Hay un texto suyo muy nombrado que fue escrito para exaltar al fundador de El Espectador: Fidel Cano. Se titula “El abuelo que no conocí”. Lo publicó el 17 de abril de 1954, hace más de sesenta años. A medida que lo leía, me impactó saber que Guillermo Cano creó la imagen de un hombre a quien solo conoció “espiritualmente” por la forma como escribía. En ese relato describió cómo comprendió poco a poco, desde la narración familiar, el carácter de su abuelo y cuáles fueron los parámetros de su batalla honrada por la justicia, de su cariño hacia los pobres, de sus férreas convicciones ideológicas, de la personalidad vertida en su pluma.
“Me dijeron, además, que mi abuelo había ido a la cárcel por defender las ideas liberales, por defender su periódico, por defender a sus amigos liberales. Fue difícil entender a los diez años que un hombre pudiera ir a la cárcel por defender unas ideas, un periódico, unos amigos”, escribió recordando cómo reconoció, desde la inocencia de su infancia, la misión y los deberes personales y profesionales de su abuelo. Su conclusión fue que terminó de conocerlo por “la prolongación de su sangre”, por su papá y sus tíos, por su familia, en la que detectó rasgos que todos adoptaron como propios, como si fueran pequeñísimas partes del abuelo.
Cuando leí ese texto, de apenas cinco páginas, entendí que en cierta forma Guillermo Cano leyó su tiempo y su contexto, y que su tarea como periodista y director del diario fue una prolongación del batallar de su abuelo. Aunque admitió que “fueron tiempos distintos, dentro de circunstancias distintas”, en ese recordar pudo leerse como ser humano y, al mismo tiempo, leer la sociedad que en la que vivió. Con sus valores, ideales y luchas compartidas. Sesenta años después de la publicación de ese escrito, la imagen de Guillermo Cano, como para él fue la de su abuelo, habla a la sociedad que ahora nos corresponde.
Es claro que las luchas no son hoy las mismas. Quizá ya no se trata de las censuras que afrontó el periódico o de la dificultad de escribir en un país que condenaba a muerte a quien se acercaba a temas “intocables”. Quizás hoy la pelea sea contra la inmediatez o la banalidad en el periodismo o la vida. Pero son muchos los momentos que permiten invocar su existencia y su obra, y encontrar lecciones para el presente.Lo mismo que muchos relatos o testimonios de su puño y letra, o numerosos textos de quienes hablan de él con admiración o gratitud. Memoria intacta que nos permite asumir el deber con perspectiva de futuro.

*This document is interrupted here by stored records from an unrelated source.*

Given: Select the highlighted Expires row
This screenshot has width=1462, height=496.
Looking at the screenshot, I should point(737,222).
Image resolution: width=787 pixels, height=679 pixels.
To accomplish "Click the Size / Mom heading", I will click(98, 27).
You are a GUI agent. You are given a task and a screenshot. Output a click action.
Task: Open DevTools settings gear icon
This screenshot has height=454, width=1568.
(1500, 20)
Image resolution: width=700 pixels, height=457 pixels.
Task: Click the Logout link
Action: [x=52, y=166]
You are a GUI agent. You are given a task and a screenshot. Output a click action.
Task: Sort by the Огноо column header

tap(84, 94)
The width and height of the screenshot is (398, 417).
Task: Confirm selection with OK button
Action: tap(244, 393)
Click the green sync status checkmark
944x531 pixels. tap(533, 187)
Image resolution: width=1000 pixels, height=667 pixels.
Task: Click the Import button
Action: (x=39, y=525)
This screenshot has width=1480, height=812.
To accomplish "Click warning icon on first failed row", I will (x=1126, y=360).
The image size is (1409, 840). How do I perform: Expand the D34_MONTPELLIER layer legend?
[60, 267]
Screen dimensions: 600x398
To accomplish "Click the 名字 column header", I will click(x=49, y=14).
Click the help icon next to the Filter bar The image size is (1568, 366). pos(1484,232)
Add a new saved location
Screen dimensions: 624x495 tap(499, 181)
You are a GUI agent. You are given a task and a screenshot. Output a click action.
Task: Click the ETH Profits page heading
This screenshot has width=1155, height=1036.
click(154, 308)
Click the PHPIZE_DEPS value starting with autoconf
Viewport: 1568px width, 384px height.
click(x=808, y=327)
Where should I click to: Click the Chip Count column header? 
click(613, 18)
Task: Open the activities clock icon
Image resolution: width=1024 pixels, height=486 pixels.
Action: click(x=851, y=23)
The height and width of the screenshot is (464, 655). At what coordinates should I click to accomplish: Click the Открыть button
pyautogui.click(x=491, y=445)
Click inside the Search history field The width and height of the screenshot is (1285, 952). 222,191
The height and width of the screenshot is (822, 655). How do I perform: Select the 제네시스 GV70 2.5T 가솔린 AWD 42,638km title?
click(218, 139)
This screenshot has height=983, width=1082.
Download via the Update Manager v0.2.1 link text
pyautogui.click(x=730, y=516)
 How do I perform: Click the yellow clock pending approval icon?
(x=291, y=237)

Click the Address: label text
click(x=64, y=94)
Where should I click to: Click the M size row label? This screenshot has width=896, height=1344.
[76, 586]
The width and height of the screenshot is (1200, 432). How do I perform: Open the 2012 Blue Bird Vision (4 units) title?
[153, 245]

Es cierto que su última batalla fue contra los horrores del narcotráfico, pero también debe ser recordado por su sensibilidad. Por su intuición para deducir cuál iba a ser la música que iba a pegar con apenas escucharla o cuál sería la historia del día, así pareciera irrelevante. Riguroso en cada palabra de sus escritos y enorme capacidad para conmoverse y conmover. Tanto que hoy lo sigue haciendo y cada generación, así no lo haya conocido, quiere saber de sus luchas. Hoy su imagen continúa siendo inspiración para enfrentar miedos, escribir de forma novedosa o buscar la libertad, la honradez y la justicia para plasmarla en escritura.
La figura de Guillermo Cano invita a no olvidar y da cuenta de la importancia de recordar para vencer la amnesia colectiva. De reconocer su historia de coraje y honrarla. De escribir para trascender y hacerlo desde su ejemplo de tinta indeleble, pensando en la sociedad y en el bien de las nuevas generaciones. Entender que detrás de cada palabra siempre hay una historia por contar o una persona por defender; y por eso es necesario salir del laberinto del facilismo o la inmediatez para ir más allá de lo aparente, derrotar los prejuicios y ser persona antes que nada, sin olvidar la coherencia ni, sobre todo, la curiosidad.